Morhar, a sixth-grader at Alice C. Stelle Middle School, said he learned from his Mexican counterparts, most of whom were significantly shorter than their opponents, how “to play with heart” since they fought again and again for control of the ball.
“If we got the rebound,” he said, “they would slap it out of our hands.”
But Morhar, who aspires to play college and pro basketball, said he also enjoyed hearing about life in their Mexican villages, how they are so poor they often eat just one meal a day and play basketball barefoot, which he found “really inspiring.”
Speaking his indigenous language, Triqui player Melquiades Ramirez de Jesus, 10, said through an interpreter before the game that they appreciated everyone coming out to see them play.
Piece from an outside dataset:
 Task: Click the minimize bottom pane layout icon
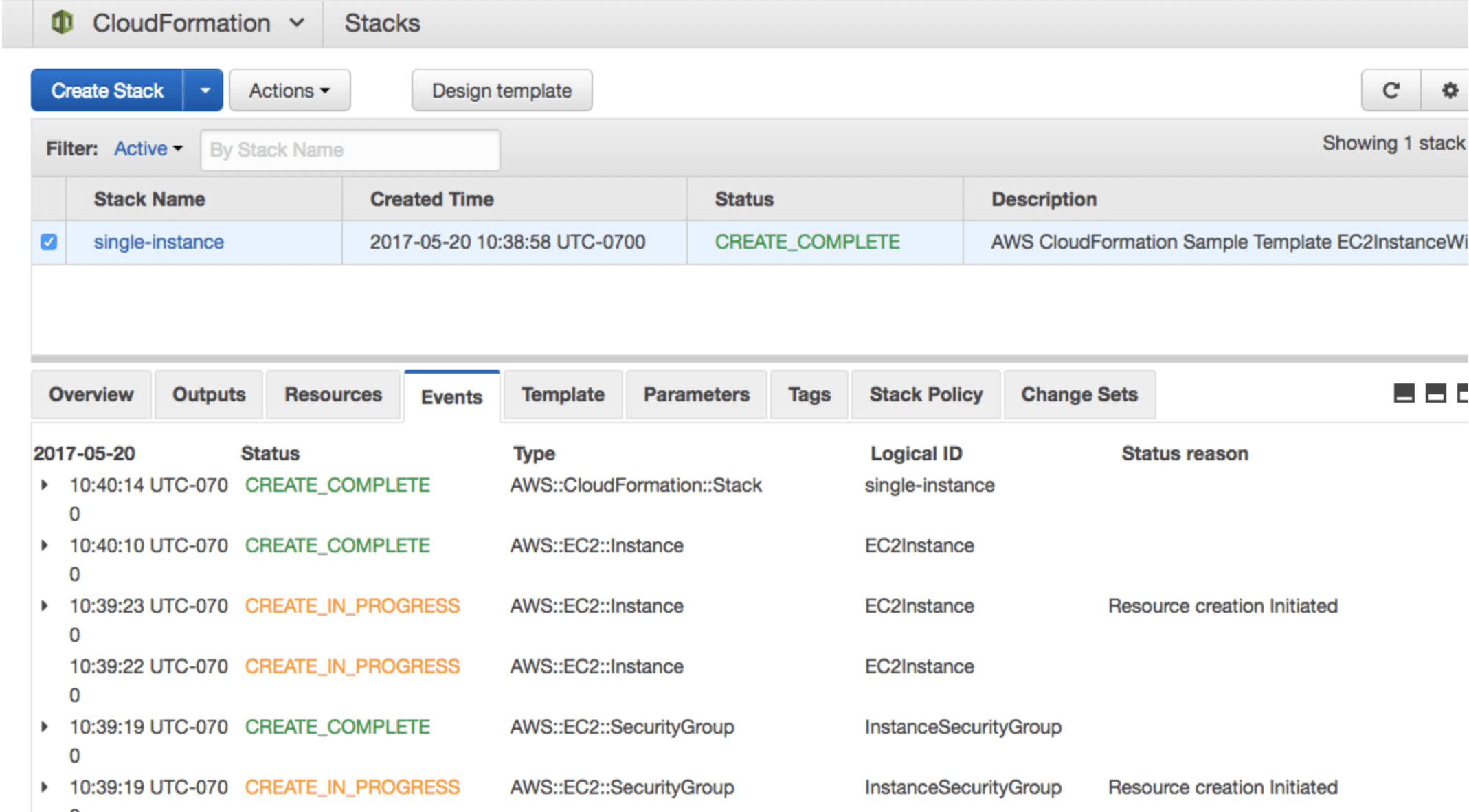1404,394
“For them, this is a way to get out (of the country) and they’re amazed by all the things that they have here because in their town, they don’t have them,” said Triqui coach Guillermo Merino Ramirez in Spanish. “For them, it’s a big deal to be here and a dream come true.”
The Triquis, who are on tour in the U.S. through Dec. 29, are one of many indigenous groups that inhabit the mountainous region of Oaxaca, where so many young men and adults have crossed the U.S. border to work that many of its communities are left mainly with children and seniors.
The Triqui kids basketball team is famous in Mexico for discipline and for fighting for what they want, said Gerardo Vasquez, president of the Federation of Oaxacan Communities and Indigenous Organizations in California, which sponsored the Mexican children’s trip to Los Angeles.
“Poverty doesn’t stop them,” he said in Spanish. “With or without shoes, they are always fighting to move forward. This is what inspires us.”
The kids, who won an international basketball championship in Argentina in October, will be playing additional exhibition games and attending a Lakers game during their visit. There will also be a large Christmas party in their honor at the federation’s headquarters downtown.
Top Flight player Mason Oppenheim, 12, who played the first game said it was “really tough” to play the boys from Mexico since they played very aggressively.
But “it felt really good to give them gifts,” he said, “because I know I’m really lucky to have all the things I have.”
The next match by the Triqui team is Friday 10 a.m. at Toberman Park, 1725 Toberman St., in the Pico-Union district, where they will play one match against adult members of the media and another against a team of young local immigrants.
On Saturday, they will play against teams affiliated with the Federation of Oaxacan Communities and Indigenous Organizations in California at 10 a.m. in Toberman Park. The second part of that tournament will take place at 10 a.m. on Dec. 28.